* Texte du document *
Le Second Manifeste du surréalisme se présente comme une suite de l'essai publié en 1924, mais le ton et le propos en sont assez différents. Il reflète les tensions très vives qui règnent dans le groupe à la fin des années 1920. Le bilan dressé de cinq années de pratique du surréalisme n'y est guère optimiste. Ce nouvel ouvrage procède également d'une volonté de faire le point sur les rapports entre surréalisme et marxisme, Breton revendiquant fermement l'«adhésion» du groupe «au principe du matérialisme historique». Ceux que Breton avait attaqués, Georges Bataille en tête, répondirent par la
publication, le 15 janvier 1930, du pamphlet intitulé Un cadavre.
Manifeste du surréalisme. Breton instruit tout d'abord le «procès de l'attitude réaliste», laquelle se traduit, dans le domaine littéraire, par l'«abondance des romans» et, dans le domaine plus général de l'esprit, par le «règne de la logique». Sous l'égide de Freud et au nom de la liberté de l'imagination qui «est peut-être sur le point de reprendre ses droits», il se livre ensuite à quelques réflexions sur le rêve et sur le merveilleux en littérature, puis il relate son propre trajet poétique et la naissance de l'écriture automatique. Il nomme «surréalisme» ce «nouveau mode d'expression» qu'il s'attache à décrire. Il montre que l'automatisme est un riche pourvoyeur d'images, et il examine la spécificité de l'image surréaliste. Le collage, tant pictural que poétique, constitue également une pratique surréaliste privilégiée, et Breton en donne quelques exemples. Il s'interroge enfin sur «les applications du surréalisme à l'action», et affirme avec vigueur le «non-conformisme absolu» du groupe.
Second Manifeste du surréalisme. Approfondissant les investigations de l'essai précédent, et témoignant de l'influence exercée sur lui par la réflexion marxiste menée à partir de la dialectique hégélienne, Breton revendique sa quête d'«un certain point de l'esprit» qui abolit toutes les contradictions. Très vite, cependant, le texte prend des allures de règlement de comptes. Après avoir remis en question de prestigieux modèles _ «En matière de révolte, aucun de nous ne doit avoir besoin d'ancêtres» _ tels que Rimbaud et Baudelaire (seul Lautréamont est épargné), Breton s'en prend à ses contemporains; rares sont ceux qui, à ses yeux, n'ont pas trahi le surréalisme. Il affirme également son attachement à la «Révolution», dont il tente de montrer que le surréalisme est indissociable. Tel n'a pourtant pas été l'avis du parti communiste, et Breton retrace ses démêlés avec celui-ci. Finalement, l'agressivité et la détresse vont de pair: «Je cherche autour de nous, avec qui échanger encore, si possible, un signe d'intelligence, mais non : rien.»

* Matériel recueilli *

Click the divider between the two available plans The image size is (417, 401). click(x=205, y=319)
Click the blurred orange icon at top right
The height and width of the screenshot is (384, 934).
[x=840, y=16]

* Exercices *
a) Relevez toutes les personnes désignées par leur nom dans le texte sur les manifestes du surréalisme.
b) Rédigez, s'il vous plaît, la suite du texte sur les manifestes du surréalisme, en reprenant après sa dernière phrase.

* Réponses attendues *
a) Breton, Georges Bataille, Freud, Rimbaud, Baudelaire, Lautréamont

b)
Le premier Manifeste du surréalisme constitue la profession de foi et l'acte de baptême du mouvement. «Je crois à la résolution future de ces deux états, en apparence si contradictoires, que sont le rêve et la réalité, en une sorte de réalité absolue, de surréalité, si l'on peut ainsi dire. C'est à sa
conquête que je vais»: le ton de l'essai est enthousiaste et prosélyte, voire prophétique. Le surréalisme, en effet, est loin de se limiter à des principes d'ordre esthétique concernant la seule création artistique: il requiert un engagement total qui concerne l'ensemble de l'esprit et de l'existence. Ce postulat explique la virulence polémique du Second Manifeste du surréalisme _ que Breton, repenti, cherchera à tempérer dans l'Avertissement joint à la réédition de 1946 _, l'auteur jugeant que trop de membres du groupe ont failli à travers tel ou tel de leurs comportements. Il s'agit en effet, pour reprendre la formule du Manifeste du surréalisme, de faire «acte de surréalisme absolu». Le surréalisme est davantage une éthique qu'une esthétique.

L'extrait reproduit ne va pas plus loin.